- Born: 3 June 1928 Rome, Italy
- Died: 9 September 2020 (aged 92) Venice, Italy
- Occupations: Essayist, Physician
- Children: three
- Relatives: Samuel David Luzzatto-Shadal
- Writing career
- Period: 1990, 2000
- Genres: historical, literary, medical, political, Judaism
- Literary movement: Bialik and Ahad Ha'am

= Amos Luzzatto =

Italian-Jewish writer and essayist (1928–2020)

Amos Luzzatto (3 June 1928 – 9 September 2020) was an Italian-Jewish writer and essayist, born in a family of ancient tradition. His mother's father, Dante Lattes, was one of the most important representatives of Jewish Italian culture in the 20th century. His father's great-great-grandfather, Samuel David Luzzatto (Shadal), was teaching at the Rabbinical College in Padua and was an Italian representative of the "Wissenschaft des Judentums".

==Life==
During his adolescence, he lived in Jerusalem, until 1946. For more than forty years, he worked as a surgeon in several Italian hospitals. He was university lecturer and Chief Physician, he devoted his studies especially to the applications of mathematical systems to the medical-clinical researches.

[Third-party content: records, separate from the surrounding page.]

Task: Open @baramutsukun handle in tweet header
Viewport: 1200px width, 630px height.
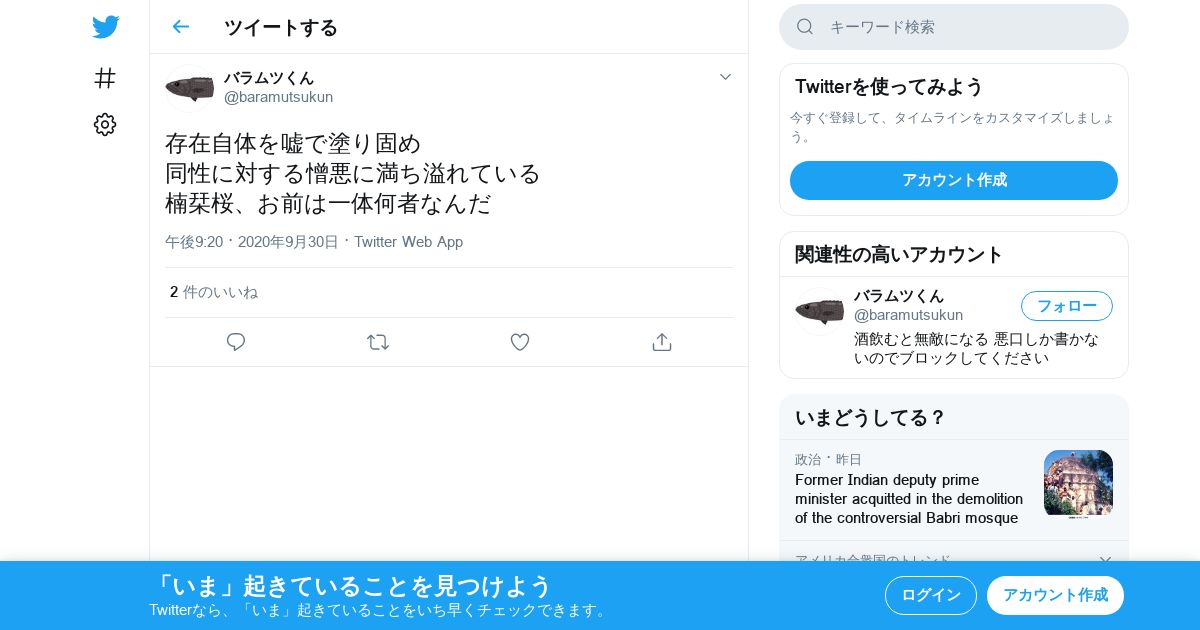Action: coord(278,97)
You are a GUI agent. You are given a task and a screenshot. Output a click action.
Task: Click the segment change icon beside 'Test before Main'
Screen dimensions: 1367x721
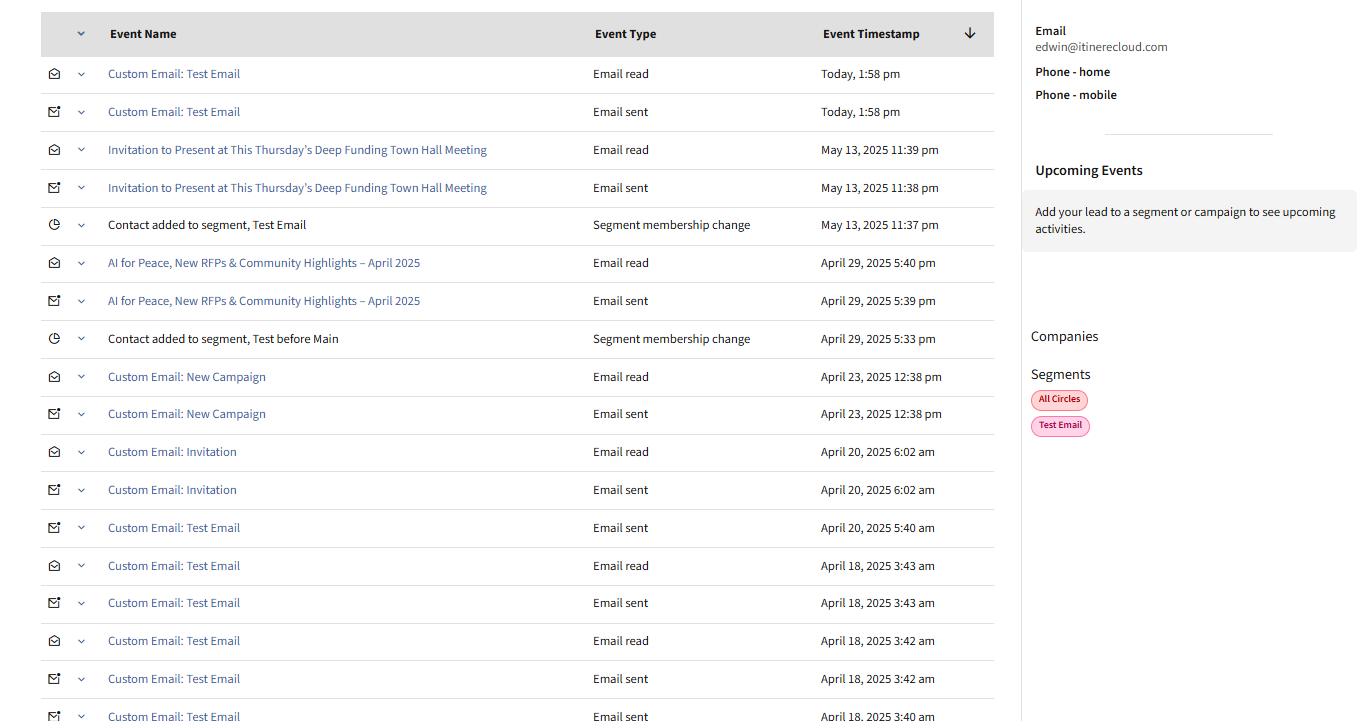[54, 339]
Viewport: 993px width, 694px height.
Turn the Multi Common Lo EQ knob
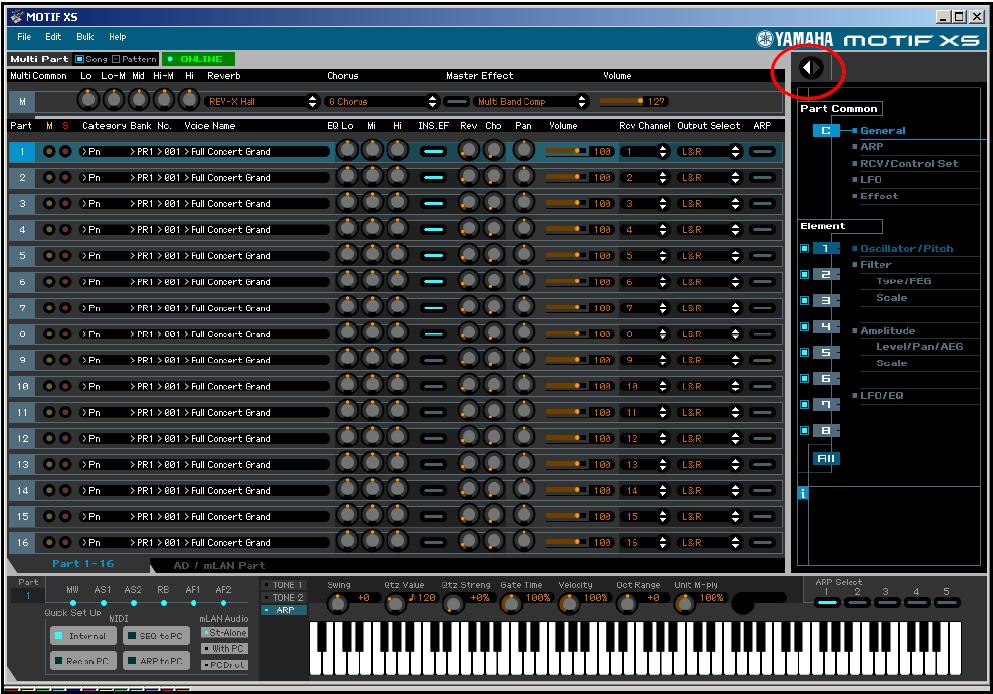(89, 101)
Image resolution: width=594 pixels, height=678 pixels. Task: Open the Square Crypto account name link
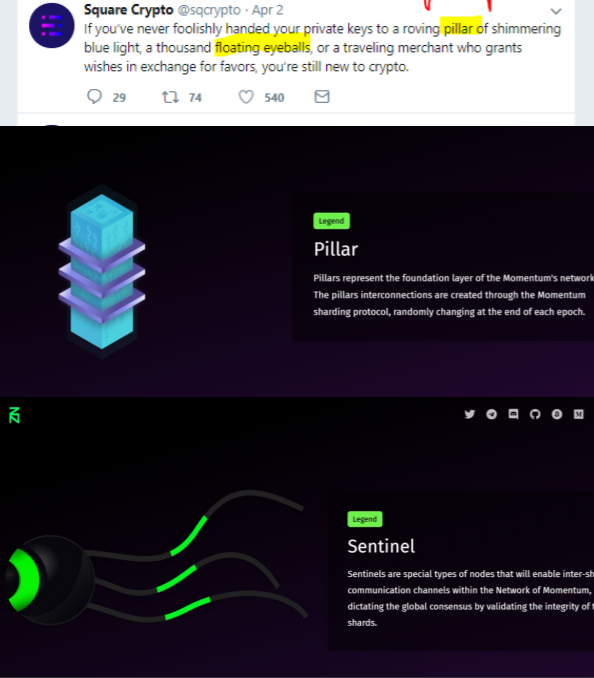click(x=128, y=10)
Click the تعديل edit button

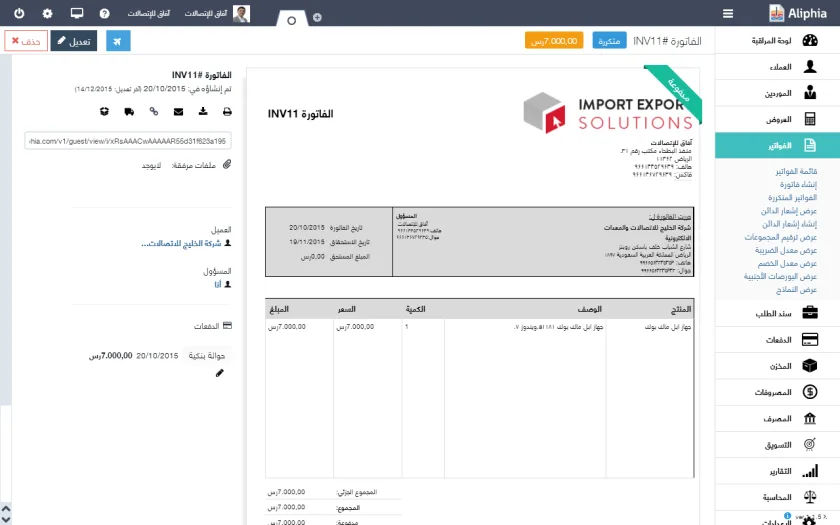(74, 41)
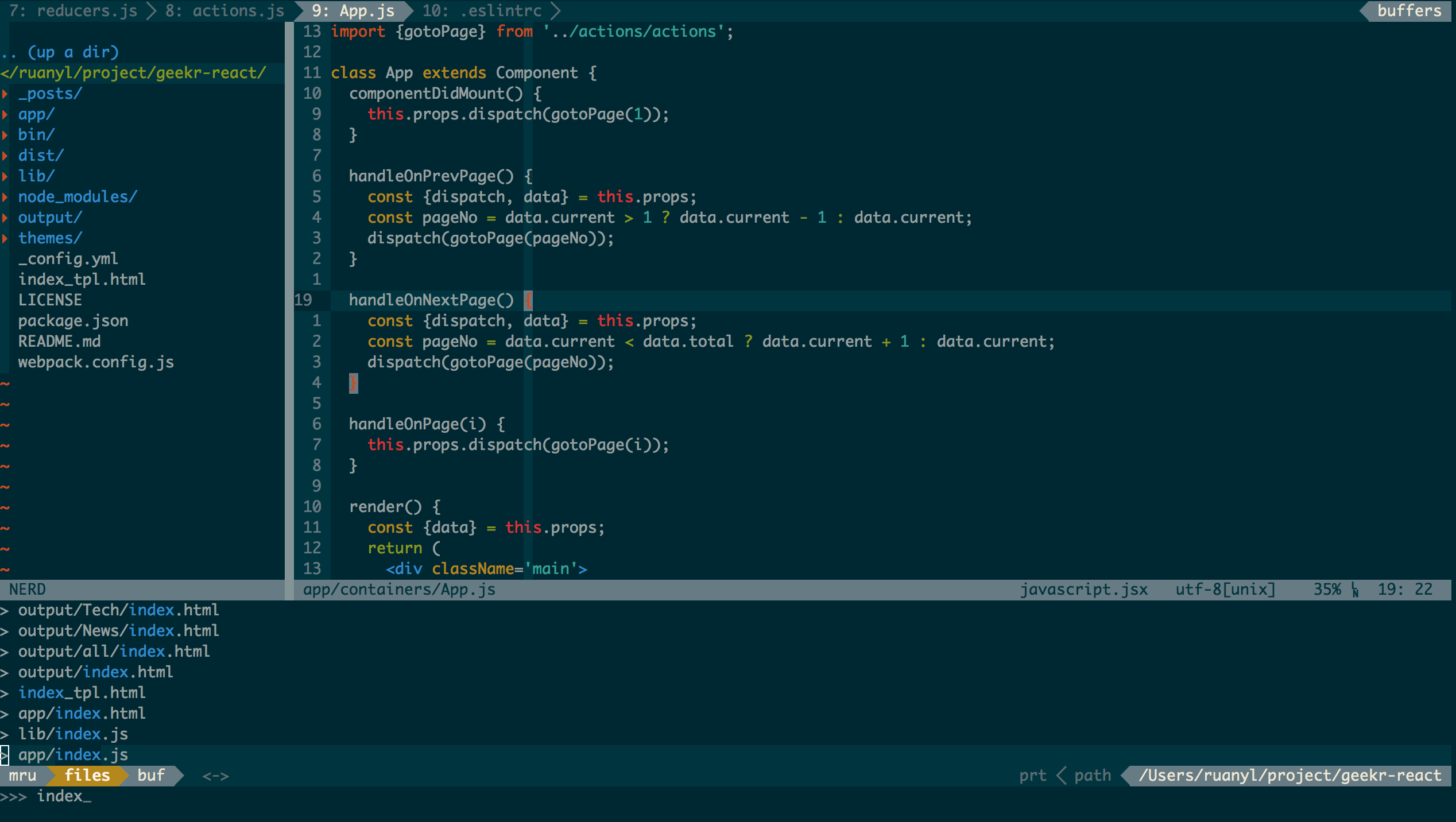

He liked to be defined "physician – expert in Jewish culture". He insisted above all on modern Jewish identity, which, according to him, has increased the value and has brought affirmation to the category of national identity, together with the "religious" one. Following thinkers like Bialik and Ahad Ha'am, he believed that this national identity should develop in continuity with Jewish history and tradition and urged those who follow this path to master, through studying, not only Hebrew, but also Bible, Midrashic-Talmudic Literature and all its developments until our time.

He translated and commented on the Book of Job (Feltrinelli, 1991) and The Song of Songs (Giuntina, 1997). He wrote How to read Midrash (Morcelliana, 1999), The place of the Jews (Einaudi, 2003) and an interview-book Paths of my life in Judaism, science and politics (Morcelliana, 2003).

He has contributed personal essays in the books Left Wing and Jewish question (Editori Riuniti, 1989), Modern Jews (Bollati-Boringheri, 1989), Besides the Ghetto (Morcelliana, 1992) and Annali Einaudi- Storia degli Ebrei d'Italia, vol. II (Einaudi, 1997).

He took part with personal reports in several and international conferences on Jewish culture subjects. He held a course on Jewish Literature and the Midrash at the University of Venice, Department of Religious History. At the same university, he organized the "Socrates European Master in Archaeology and the Dynamics of Writing", regarding the Jewish aspect of this subject. At Roma Tre University, he held a course on Midrash within the History of Religions and a Laboratory on the dynamics of prejudice.

He was editor-in-chief of the Rassegna Mensile d'Israel.

From June 1998 to February 2006, he was the President of the Union of Italian Jewish Communities.

Today many events are held in the name of Amos Luzzatto to celebrate Holocaust Remembrance Days.

==Bibliography==
- Ebrei moderni (Modern Jews) (Bollati-Boringheri, 1989).
- Sinistra e questione ebraica (Left Wing and Jewish question) (Editori Riuniti, 1989).
- Oltre il Ghetto (Besides the Ghetto) (Morcelliana, 1992).
- Annali Einaudi – Storia degli ebrei d'Italia, vol. II, Annals/Encyclopaedic work on the Jews in Italy (Einaudi, 1997).
- Leggere il Midrash (How to read Midrash) (Morcelliana, 1999).
- Una vita tra ebraismo, scienza e politica (Paths of my life in Judaism, science and politics) (Morcelliana, 2003).
- Il posto degli ebrei (The place of the Jews) (Einaudi, 2003).
- La leggenda di Concobello (The Concobello Legend) (Mursia, 2006).